Items from a dataset:
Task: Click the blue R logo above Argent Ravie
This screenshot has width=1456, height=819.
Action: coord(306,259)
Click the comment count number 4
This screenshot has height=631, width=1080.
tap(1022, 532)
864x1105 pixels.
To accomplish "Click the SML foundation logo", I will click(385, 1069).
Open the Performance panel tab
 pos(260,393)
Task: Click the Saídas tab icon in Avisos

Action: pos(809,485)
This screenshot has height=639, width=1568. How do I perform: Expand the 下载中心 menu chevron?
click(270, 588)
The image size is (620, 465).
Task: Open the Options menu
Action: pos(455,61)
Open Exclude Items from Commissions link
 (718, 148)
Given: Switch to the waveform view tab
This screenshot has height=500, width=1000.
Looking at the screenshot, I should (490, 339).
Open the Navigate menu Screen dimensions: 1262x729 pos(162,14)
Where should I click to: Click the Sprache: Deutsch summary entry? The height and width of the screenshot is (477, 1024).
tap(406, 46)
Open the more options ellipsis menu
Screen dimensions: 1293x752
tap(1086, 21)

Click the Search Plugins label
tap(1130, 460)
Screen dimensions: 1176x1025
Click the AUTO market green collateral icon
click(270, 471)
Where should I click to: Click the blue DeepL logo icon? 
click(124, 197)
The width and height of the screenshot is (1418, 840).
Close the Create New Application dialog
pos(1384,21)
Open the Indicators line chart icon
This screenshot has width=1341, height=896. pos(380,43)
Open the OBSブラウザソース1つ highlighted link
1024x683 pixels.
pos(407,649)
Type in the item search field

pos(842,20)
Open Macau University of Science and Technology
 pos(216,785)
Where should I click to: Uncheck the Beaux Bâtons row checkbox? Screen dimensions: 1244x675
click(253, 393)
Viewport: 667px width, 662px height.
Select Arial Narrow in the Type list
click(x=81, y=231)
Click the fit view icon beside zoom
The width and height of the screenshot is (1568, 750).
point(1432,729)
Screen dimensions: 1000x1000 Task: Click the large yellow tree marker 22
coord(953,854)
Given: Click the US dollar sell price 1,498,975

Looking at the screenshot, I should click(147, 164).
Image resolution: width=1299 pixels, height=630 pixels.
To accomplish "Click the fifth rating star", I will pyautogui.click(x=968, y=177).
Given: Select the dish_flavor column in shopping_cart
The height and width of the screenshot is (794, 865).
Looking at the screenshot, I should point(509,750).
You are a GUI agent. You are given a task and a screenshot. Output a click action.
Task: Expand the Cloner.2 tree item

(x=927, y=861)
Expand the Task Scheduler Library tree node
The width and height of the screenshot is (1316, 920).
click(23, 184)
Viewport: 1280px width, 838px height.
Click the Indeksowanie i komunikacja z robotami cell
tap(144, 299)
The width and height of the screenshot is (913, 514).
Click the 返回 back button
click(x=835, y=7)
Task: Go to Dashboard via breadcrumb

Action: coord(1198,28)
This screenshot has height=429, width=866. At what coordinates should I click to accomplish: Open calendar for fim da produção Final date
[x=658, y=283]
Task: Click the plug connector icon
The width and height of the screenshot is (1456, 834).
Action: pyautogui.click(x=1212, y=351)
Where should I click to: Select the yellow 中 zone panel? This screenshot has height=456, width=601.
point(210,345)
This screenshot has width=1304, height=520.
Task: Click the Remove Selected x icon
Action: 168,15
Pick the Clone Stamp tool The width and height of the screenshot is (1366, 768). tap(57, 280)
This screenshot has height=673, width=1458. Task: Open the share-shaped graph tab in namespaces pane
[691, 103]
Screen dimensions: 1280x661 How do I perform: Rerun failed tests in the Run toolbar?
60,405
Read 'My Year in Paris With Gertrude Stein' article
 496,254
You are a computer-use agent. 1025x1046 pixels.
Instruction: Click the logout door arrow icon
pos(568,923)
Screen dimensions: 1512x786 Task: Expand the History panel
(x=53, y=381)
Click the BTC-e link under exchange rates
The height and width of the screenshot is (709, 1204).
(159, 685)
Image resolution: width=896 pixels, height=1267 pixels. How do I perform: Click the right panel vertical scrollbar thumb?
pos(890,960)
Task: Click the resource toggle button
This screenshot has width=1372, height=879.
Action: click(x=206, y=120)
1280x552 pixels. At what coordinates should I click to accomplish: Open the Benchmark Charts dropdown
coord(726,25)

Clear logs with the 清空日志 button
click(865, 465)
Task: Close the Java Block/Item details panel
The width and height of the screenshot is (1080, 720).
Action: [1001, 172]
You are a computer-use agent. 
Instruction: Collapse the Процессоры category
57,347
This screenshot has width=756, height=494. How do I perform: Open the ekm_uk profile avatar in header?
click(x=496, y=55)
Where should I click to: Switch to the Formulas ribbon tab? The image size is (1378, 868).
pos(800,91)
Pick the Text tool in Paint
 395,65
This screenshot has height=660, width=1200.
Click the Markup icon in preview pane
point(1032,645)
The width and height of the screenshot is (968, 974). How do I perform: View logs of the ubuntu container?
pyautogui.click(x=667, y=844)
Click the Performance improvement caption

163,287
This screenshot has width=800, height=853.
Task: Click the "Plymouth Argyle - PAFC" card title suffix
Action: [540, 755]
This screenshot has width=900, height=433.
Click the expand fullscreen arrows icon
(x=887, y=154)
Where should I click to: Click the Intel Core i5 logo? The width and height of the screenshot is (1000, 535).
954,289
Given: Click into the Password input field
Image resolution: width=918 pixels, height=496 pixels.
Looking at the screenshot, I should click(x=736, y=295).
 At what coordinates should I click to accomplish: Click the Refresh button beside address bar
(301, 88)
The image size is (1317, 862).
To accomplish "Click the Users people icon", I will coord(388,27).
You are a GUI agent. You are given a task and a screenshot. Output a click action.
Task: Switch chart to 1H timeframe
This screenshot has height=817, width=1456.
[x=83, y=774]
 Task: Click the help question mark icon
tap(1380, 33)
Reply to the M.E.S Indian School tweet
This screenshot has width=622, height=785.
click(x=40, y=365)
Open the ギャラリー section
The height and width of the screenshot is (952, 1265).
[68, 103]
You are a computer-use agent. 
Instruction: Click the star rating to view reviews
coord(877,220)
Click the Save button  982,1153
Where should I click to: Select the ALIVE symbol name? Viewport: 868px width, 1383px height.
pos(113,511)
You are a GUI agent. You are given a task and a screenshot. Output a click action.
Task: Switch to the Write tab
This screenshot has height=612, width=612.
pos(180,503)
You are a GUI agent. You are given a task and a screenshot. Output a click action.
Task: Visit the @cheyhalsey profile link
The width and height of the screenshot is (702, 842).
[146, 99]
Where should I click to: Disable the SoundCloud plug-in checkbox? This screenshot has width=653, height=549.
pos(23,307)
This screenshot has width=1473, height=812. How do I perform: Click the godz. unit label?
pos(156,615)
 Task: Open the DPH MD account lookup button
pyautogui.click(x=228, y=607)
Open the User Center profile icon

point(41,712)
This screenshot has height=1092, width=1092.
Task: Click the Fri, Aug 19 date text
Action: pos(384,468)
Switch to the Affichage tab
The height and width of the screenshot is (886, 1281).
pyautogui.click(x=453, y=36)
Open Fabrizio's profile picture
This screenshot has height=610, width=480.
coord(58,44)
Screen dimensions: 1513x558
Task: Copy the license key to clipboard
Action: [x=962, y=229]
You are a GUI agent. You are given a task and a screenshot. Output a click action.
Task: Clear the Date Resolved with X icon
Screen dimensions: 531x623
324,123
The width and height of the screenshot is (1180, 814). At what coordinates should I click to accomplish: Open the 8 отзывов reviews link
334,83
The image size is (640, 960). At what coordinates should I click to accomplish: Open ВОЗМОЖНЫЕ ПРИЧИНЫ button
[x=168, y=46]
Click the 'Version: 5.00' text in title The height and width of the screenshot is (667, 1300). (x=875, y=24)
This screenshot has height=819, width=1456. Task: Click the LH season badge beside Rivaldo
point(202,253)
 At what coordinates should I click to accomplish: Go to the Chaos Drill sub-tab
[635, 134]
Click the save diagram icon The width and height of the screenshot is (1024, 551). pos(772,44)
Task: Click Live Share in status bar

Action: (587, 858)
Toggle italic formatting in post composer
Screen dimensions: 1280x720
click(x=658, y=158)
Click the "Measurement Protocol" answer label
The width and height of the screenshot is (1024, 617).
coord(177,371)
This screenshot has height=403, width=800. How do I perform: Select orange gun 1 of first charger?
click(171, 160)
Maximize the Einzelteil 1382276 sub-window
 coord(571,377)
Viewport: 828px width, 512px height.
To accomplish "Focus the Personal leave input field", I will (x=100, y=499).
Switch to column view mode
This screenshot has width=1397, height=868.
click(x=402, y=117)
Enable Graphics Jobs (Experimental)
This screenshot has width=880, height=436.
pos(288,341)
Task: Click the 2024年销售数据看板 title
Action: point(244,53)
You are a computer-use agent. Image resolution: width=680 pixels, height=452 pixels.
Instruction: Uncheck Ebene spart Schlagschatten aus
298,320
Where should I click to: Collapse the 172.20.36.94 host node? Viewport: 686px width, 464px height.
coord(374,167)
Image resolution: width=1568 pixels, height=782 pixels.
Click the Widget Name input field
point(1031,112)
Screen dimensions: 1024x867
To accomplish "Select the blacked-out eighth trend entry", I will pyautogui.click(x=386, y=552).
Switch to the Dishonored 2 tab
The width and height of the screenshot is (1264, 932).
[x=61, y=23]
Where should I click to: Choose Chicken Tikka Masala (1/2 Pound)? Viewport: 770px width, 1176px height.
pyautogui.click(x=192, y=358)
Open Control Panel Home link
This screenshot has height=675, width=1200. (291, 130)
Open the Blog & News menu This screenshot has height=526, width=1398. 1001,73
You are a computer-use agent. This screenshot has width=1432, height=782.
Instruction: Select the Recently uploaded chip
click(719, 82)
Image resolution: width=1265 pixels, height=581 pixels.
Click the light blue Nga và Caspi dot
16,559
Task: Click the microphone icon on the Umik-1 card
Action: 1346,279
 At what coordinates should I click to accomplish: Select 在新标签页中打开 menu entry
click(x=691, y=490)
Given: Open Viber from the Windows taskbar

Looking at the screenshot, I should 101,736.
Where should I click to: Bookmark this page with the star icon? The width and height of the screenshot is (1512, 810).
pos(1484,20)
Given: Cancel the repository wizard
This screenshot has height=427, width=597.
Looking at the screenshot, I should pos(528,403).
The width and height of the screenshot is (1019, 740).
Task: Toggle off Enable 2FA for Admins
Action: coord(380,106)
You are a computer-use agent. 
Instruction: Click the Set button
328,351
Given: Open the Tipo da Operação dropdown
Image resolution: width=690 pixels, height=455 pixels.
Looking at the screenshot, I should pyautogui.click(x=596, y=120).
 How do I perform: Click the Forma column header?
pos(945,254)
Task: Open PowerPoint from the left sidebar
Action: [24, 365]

▸ Task goal: The answer must consist of the lines from the one with "Image resolution: width=690" through the final line of the entries above, exactly as they are, and nothing else.

▸ Finished task:
Image resolution: width=690 pixels, height=455 pixels.
Looking at the screenshot, I should pyautogui.click(x=596, y=120).
 How do I perform: Click the Forma column header?
pos(945,254)
Task: Open PowerPoint from the left sidebar
Action: [24, 365]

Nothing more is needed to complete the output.